"""
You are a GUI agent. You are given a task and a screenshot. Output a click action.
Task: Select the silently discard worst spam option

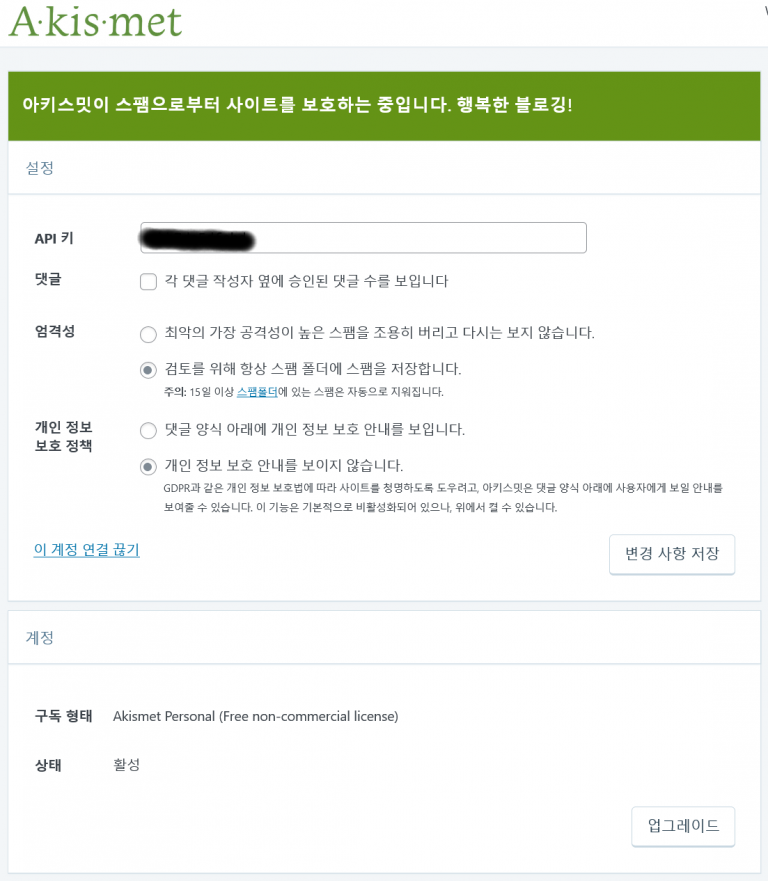point(148,334)
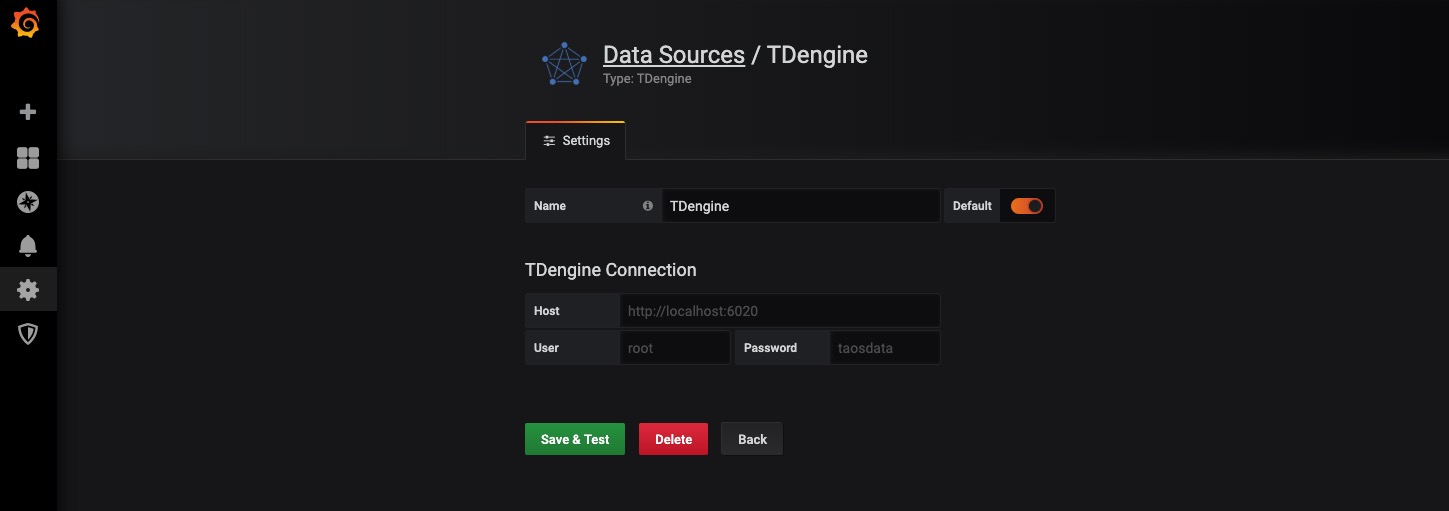Open Configuration via the gear icon
1449x511 pixels.
tap(28, 290)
"""
DIRECTIONS FOR THIS TASK
Please set down every record above exactly as it appears, leaving out the pictures.

OUTPUT OF THE EXERCISE
You are a GUI agent. You are given a task and a screenshot. Output a click action.
Task: Select the silently discard worst spam option

point(148,334)
Open Configuration via the gear icon
1449x511 pixels.
tap(28, 290)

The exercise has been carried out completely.